Sunday, May 21, 2006

Downgrading

Seems they're anticipating a hard sell for the latest version of Office.
Microsoft's main problem is that Office already has more than 400 million users, and the general opinion seems to be that it is "good enough". Getting users to pay for something better is a challenge...

Well, quite. I haven't bothered checking out what the latest version will do. I switched over to OpenOffice a while back, which is the free, open source clone of (presumably) an older version of Office. I've never used more than some small percentage of its features, and apart from a handful of 'power secretaries', I doubt anyone, anywhere ever has. So what's the point of loads of cost and disruption to get more features I don't need? In fact I preferred WordPerfect, simpler and easier to use, but Word became a de facto standard, so like many others, I was lumbered with it. Let's not forget the annoying animated paper-clip st this point...

Similarly, I haven't bothered finding out what the new version of Windows, Vista, will do. All I've heard so far is better graphics and controlling technology such as DRM (digital rights management) more closely tied. For which your pc will need a gig of memory and a good graphics card. In order to give Microsoft more control of your pc? Frankly, I already find their EULA outrageous. If you want to sell your pc or even give it to a charity you have to wipe Windows from it if you want to stay within its bounds. By way of analogy, if you want to sell your car, do you have to rip the dashboard out first?

The pc where this blog's being written is dual boot, Windows 2000 and Mandrake linux. I've no interest in upgrading Windows past 2000. In the days when I had my internet cafe on Samui, my pc's there came with XP pre-loaded. After a couple of months of being horrified by its sluggish performance, I went to Bangkok and bought legit copies of 98SE for all my machines. Shortly after, Microsoft announced they were no longer supporting 98. XP is, granted, excellent in the way it handles drivers, and if you turn off all its features and have at least 256MB of memory it works reasonably well.

Which brings me to another objection, upgrading hardware to run software that does more stuff I don't need.
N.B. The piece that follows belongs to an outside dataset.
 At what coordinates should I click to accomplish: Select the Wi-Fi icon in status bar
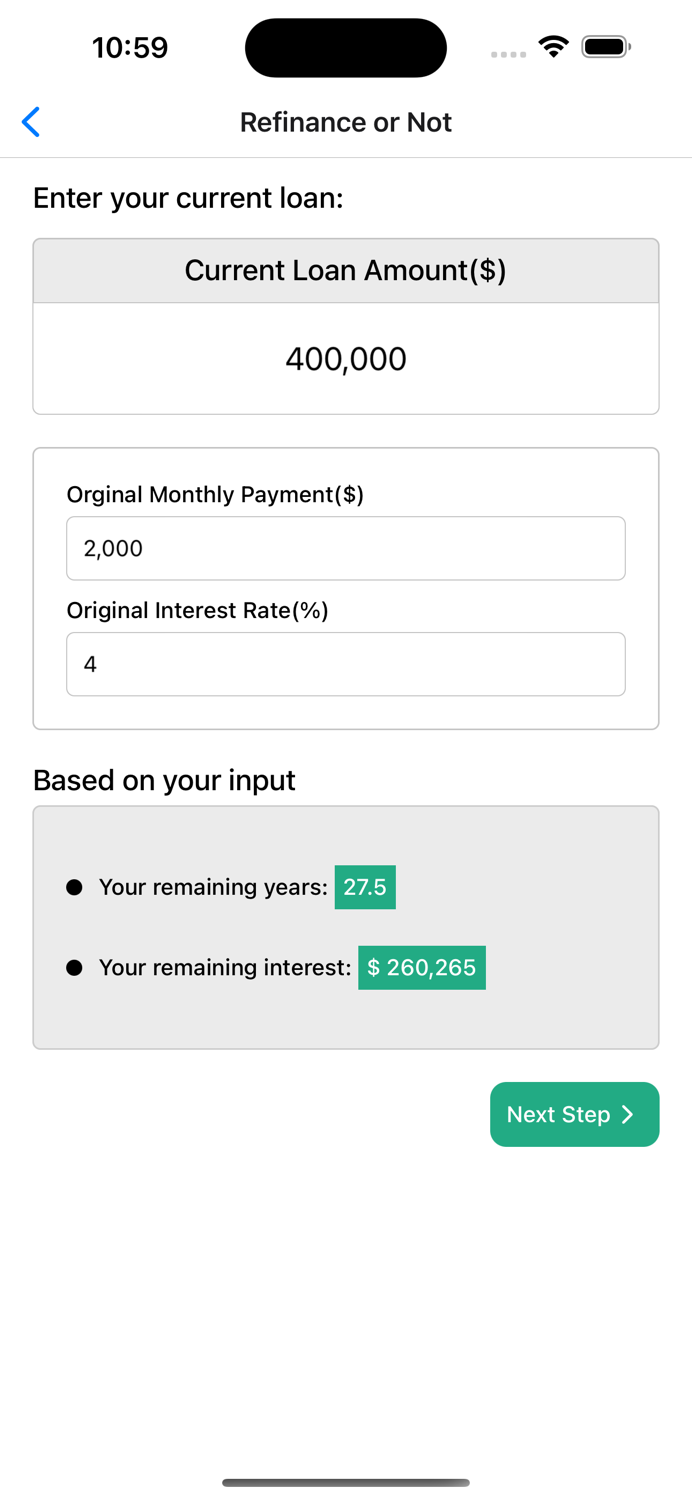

I don't mind getting more hardware on board to run applications, I don't mind throwing memory at applications like Photoshop (although, again, I started with version 4 and there's very little from the later versions that I use a lot, the history palette would have to be the best advance that Adobe have come up with in all those years). It's an attitude that probably dates from being an RSX-11M systems programmer. It was a multi-user, multi-tasking operating system that in practice, ran in about 90K words of memory. I nearly laughed out loud when I came across MS-DOS, primitive by comparison, yet needing 640K bytes to run.
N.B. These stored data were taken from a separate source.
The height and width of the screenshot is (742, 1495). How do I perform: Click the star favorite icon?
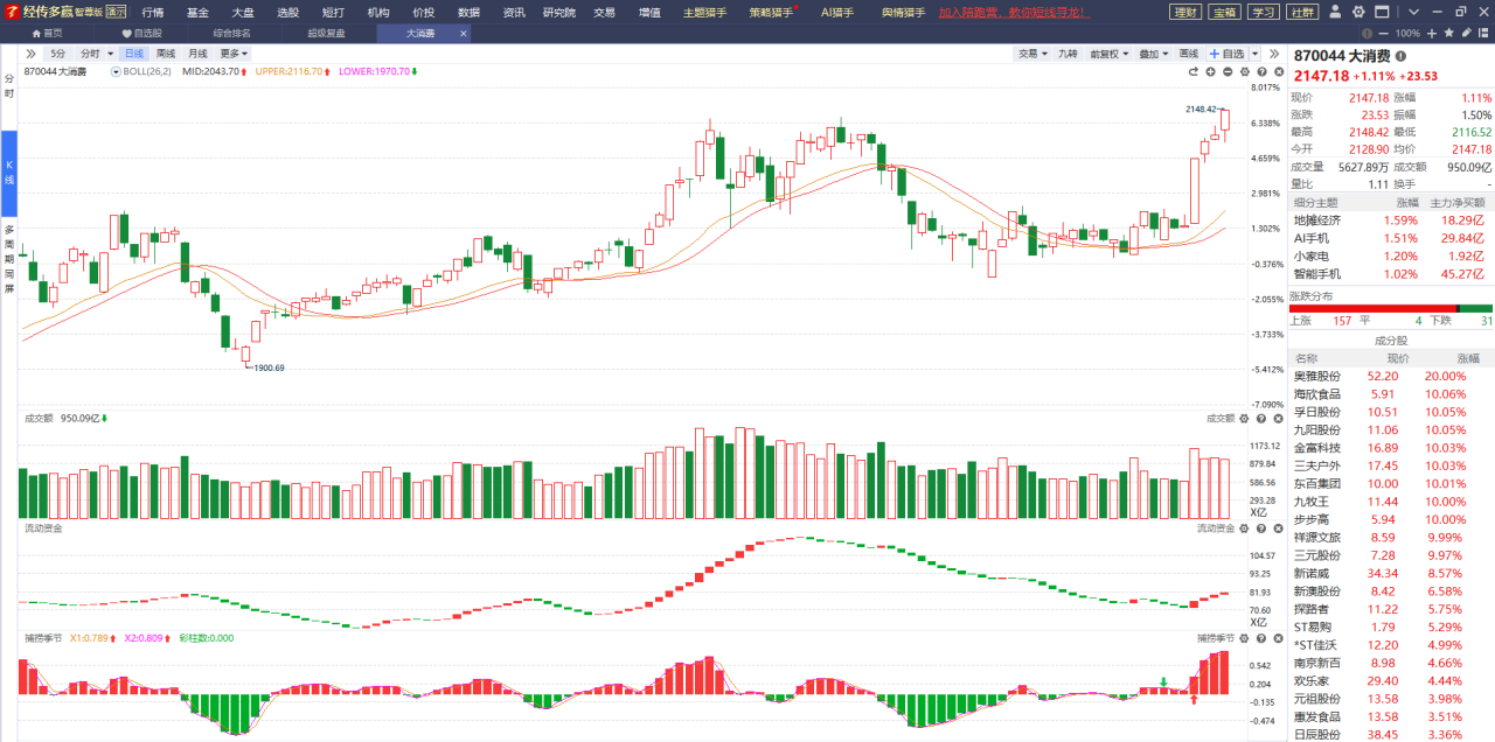(1449, 33)
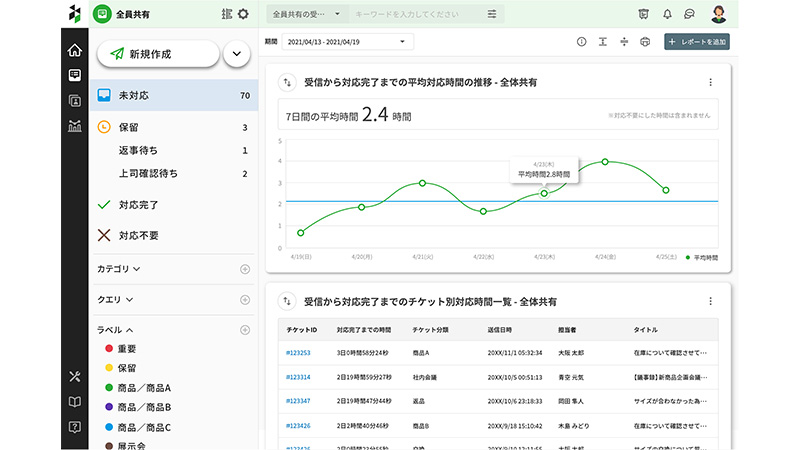Open the chat bubbles icon in header
The image size is (800, 450).
pyautogui.click(x=690, y=14)
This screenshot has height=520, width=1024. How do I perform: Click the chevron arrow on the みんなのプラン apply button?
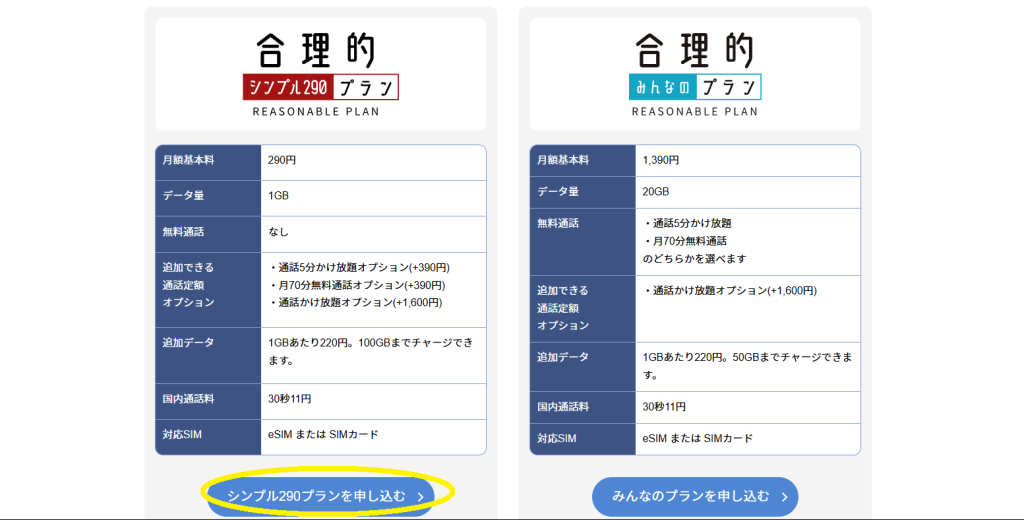click(x=785, y=496)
The supreme irony, here, is the main man behind RSX was a guy called David Cutler. From RSX he went on to be the brains behind another great OS, VMS. Microsoft then poached him to work on Windows NT, which incorporated some of the ideas from VMS (there was a law suit over it) from which 2000 and XP are descended.
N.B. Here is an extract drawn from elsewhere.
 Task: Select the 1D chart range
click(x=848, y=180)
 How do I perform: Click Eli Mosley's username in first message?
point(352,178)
Does good software inherently need more hardware to support it? Not at all, I use AnalogX (free) products a lot. They're all small, lightweight and do discreet functions rather than create huge, clumsy architectures.

Windows 2000 won't last forever. One day I'll push myself down the linux route completely. I use Windows purely to use Dreamweaver, Photoshop and Illustrator. I don't suppose Adobe will ever port them to linux, so I'll have to get used to the Gimp and find a new HTML / PHP editor. Some of the stuff I currently use is already cross-platform, such as Firefox and Eclipse, so it won't be that much of a hardship.

I like my software small, clean, well-written. It goes back to the RSX-11M experience, getting to know the code intimately, I was amazed just how tight and efficient it was. I once discovered a place right in the core of it, where with a change of an instruction, it was possible to save a word of memory and the tiniest smidgeon of execution time using one of the most exotic addressing modes (I actually used it on the project I was working on at the time, a driver for use in factory automation software. "You flash git" was my project leader's comment on discovering it).